Tom Koltai tomk at unwired.com.au
Thu Nov 27 12:37:37 AEDT 2008

-----Original Message-----
From: link-bounces at mailman1.anu.edu.au
[mailto:link-bounces at mailman1.anu.edu.au] On Behalf Of Jan Whitaker
Sent: Thursday, 27 November 2008 8:59 AM
To: link at anu.edu.au
Subject: [LINK] the BBN bid article - who is Kevin Morgan?

>I guess the decision of the monopoly ownership of the copper is 
>coming home to roost. Of course, Morgan could be wrong. Copper may 
>not be the last km delivery means. Why not wireless? I'm not sure of 
>the limitations on frequency usage for such speeds. Then again, since 
>Optus is the tech company involved, what *did* happen to all those 
>kms of cable networks in the ground from the old TV service?

In 1996, only two people turned up to give evidence at the senate
committtee hearings on ownership of the local loop. Yes Im afraid I was
one of them and the other was Stewart Fist.

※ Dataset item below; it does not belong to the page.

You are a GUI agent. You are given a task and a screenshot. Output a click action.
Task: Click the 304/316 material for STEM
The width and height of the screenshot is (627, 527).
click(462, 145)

Optus categorically denied having an interest in the copper as their
"partners" Cable and Wireeless had assured them that the hybrid
fibre/coax solution would suit all applications including telephony and
high speed broadband for all time to come. . Of course at the time, the
Federal Government was eyeing the plum that T1 (Telstra Sell-off) would
add to the national coffers so it quickly brought the proceedings
(Senate Committee) to an end and said that that everything was fair if
Telstra kept the expensive to maintain copper as Optus had said they
were not interested. Bystanders might remember, that shortly after that
ruling, the Optus CEO became the Telstra CEO.

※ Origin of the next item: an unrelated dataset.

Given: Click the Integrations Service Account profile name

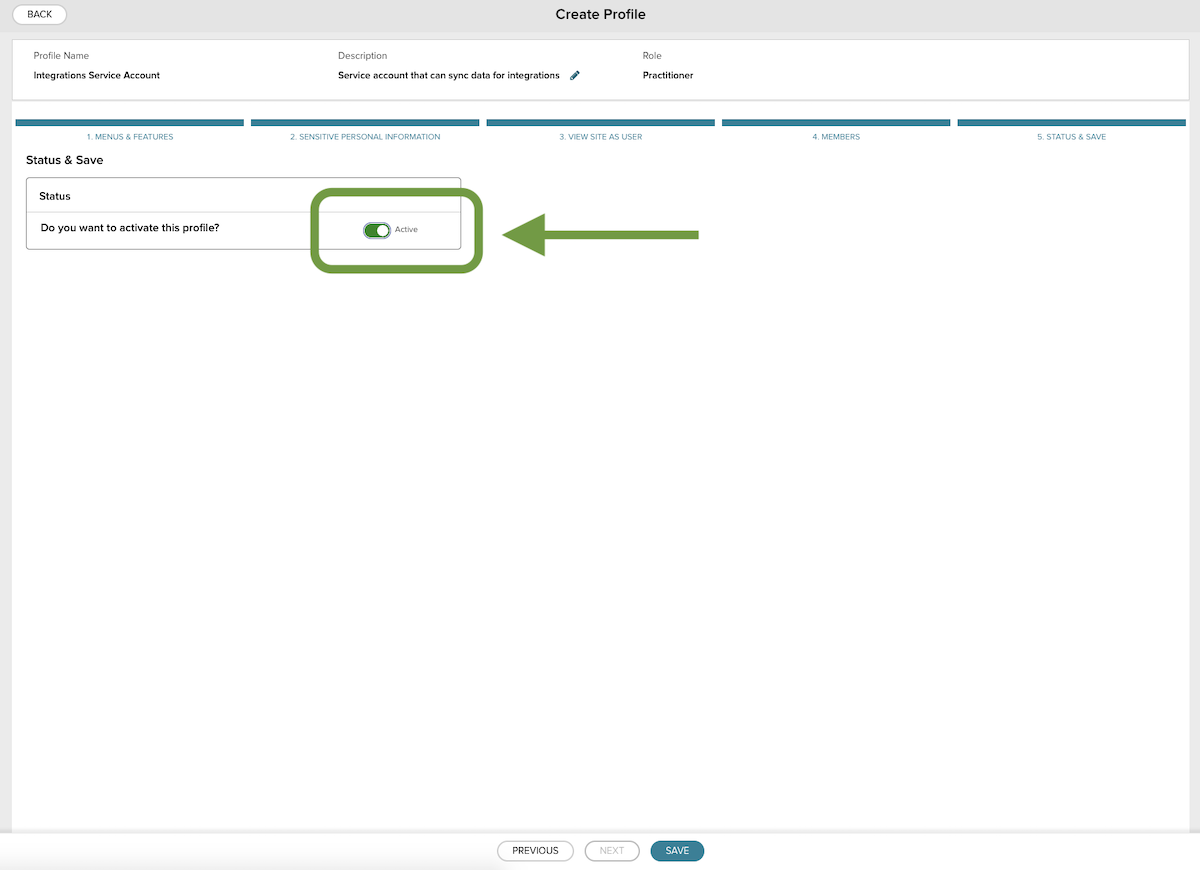Looking at the screenshot, I should tap(97, 75).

[Incidently, the Cow (CPE Frame) solution utuilised by Optus has ensured
that the coax network is at max capacity in most locations - and of
course the anti copmpetitive agreement bwtweeen Optus and Telstra for
alternative streets has meant that that there is no real competitive
reason for optus to update their network.] 
(Where is the ACCC when you need them ?)

The interconnect between Optus and Telstra was mandated at that time to
E1's and chargeable multiples thereof - mainly because Testra were using
switches that only had capacity for 2 E1 ports per Card and only 4 cards
per Switch. - that equals 8 x E1 at 32 channels per E1 AND Telstra used
one 64Kb ISDN channel for each Mobile Call - which only required 8.2Kb
and not 64 kb.). Optus mobile phone users (or callers to) will remember
the late nineties as being a time when "All circuits to the Network you
are calling are busy - Please try again later". Telstra might have added
a little extra to their message "We have created a bottleneck so you
cant get through - get a Mobilenet Phone" but for some reason they

As to Wireless, unfortunately the 3.6Ghz spectrum went to Unwired -
which for a few years looked as if it was really going to provide a
local loop alternative. It was recentely purchased by Seven to add to
its TIVO distribution to enable broadband delivery of content direct to
the TIVO. Unfortunately, I think the seven might have blinkers on this
regard - one can only hope that are planning a wholesale incursion into
theLocal Loop Broadband market - but I fear not. There does not seem to
be an additional infrastructure added to the unwired base stations in
Sydney and Melbourne so scratch that starter.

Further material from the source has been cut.